Suzanne Siegel is a visual artist who lives in Highland Park.
Much of her work is assemblage and is influenced by personal experience
and poetic ideas.
SOS (Society for Orgonotic Streaming)
SOSs strategy consists of aesthetic juxtaposition between
relatively free-flowing energy and the squared-up institution
of law enforcement by creating an on-site not-for-profit, non-judgmental
(open-minded) atmosphere of nonprofessional sensual pleasure,
playfulness, and trust. Using hands-on approaches such as massage,
hand and feet washing and grooming as well as conversation, games,
experimental therapeutic devices, and healthy snacks within the
law enforcement institution itself, SOS sought to examine the
possibility of temporarily demilitarizing the law enforcement
body by introducing fluxes of non-paranoiac divergence directly
into its circu-
latory system.
In the Summer of 2002, The Society for Orgonotic Streaming, a
group of artists, offered treatments to LAPD officers.

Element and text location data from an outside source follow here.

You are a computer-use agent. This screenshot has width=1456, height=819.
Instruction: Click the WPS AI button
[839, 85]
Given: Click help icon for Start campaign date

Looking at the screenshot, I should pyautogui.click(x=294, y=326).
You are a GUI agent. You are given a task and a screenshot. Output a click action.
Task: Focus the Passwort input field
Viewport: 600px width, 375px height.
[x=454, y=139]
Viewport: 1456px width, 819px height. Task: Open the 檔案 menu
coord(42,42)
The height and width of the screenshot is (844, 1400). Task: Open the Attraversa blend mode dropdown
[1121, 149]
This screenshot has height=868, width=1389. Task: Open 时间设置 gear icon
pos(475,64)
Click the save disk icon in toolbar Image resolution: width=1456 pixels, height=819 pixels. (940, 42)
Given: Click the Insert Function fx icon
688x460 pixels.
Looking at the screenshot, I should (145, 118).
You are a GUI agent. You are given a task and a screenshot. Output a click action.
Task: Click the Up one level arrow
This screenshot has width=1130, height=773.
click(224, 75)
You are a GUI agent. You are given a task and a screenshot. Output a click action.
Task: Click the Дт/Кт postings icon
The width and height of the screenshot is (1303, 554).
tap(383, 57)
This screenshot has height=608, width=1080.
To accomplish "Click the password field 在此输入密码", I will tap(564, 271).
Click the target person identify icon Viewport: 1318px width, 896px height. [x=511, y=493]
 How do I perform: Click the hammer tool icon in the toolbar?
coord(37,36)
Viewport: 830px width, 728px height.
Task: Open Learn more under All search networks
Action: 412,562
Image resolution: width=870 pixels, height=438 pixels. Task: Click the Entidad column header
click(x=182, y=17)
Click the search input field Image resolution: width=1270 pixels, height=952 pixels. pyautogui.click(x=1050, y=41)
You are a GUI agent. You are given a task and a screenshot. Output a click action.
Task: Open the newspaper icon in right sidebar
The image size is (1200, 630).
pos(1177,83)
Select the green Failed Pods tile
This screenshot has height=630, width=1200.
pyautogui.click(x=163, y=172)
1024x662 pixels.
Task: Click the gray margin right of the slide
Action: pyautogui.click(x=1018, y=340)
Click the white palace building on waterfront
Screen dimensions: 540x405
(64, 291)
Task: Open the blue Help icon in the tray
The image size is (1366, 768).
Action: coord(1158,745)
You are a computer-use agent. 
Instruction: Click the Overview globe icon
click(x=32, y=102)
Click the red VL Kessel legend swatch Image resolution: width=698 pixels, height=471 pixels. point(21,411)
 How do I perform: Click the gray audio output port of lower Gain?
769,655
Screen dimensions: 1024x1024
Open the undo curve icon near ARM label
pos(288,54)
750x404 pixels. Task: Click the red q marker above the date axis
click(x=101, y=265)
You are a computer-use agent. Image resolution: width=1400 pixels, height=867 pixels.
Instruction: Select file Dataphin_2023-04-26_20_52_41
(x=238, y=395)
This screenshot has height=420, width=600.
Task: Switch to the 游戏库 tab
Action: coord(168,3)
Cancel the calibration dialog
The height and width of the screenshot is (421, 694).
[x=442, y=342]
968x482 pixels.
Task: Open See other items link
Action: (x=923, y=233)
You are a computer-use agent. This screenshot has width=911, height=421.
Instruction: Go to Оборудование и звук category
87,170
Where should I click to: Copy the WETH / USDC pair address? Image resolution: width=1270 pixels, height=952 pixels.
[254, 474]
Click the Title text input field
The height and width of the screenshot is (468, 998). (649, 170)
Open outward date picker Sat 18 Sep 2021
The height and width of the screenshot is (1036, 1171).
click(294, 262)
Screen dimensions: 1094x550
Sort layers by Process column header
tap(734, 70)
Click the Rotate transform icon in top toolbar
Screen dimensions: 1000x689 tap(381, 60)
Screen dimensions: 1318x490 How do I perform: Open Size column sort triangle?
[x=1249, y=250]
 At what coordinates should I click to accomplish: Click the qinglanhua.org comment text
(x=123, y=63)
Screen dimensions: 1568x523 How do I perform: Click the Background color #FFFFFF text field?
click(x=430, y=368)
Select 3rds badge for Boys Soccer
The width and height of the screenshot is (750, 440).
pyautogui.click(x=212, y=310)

Services
were available through appointment or at a mobile plain air therapeutic
center. They arranged visits at the Revolver Club at the Police
Academy, at the Principal Court in downtown Los Angeles and at
a restaurant where LAPD officers took their breaks.
Jill Van Hoogenstyn
A hand-made book highlights the contrast between freedom and
containment. Using black and white photographs, the book illustrates
the dark, desperate side of being in prison and, in striking contrast,
images of freedom where individuals are able to make choices and
create a life that is satisfying and meaningful.
Jill Van Hoogenstyn was raised on the East coast and lived in
Maine and Germany before moving to L.A. She has mainly concentrated
on photographing people in their environments and city urban scenes.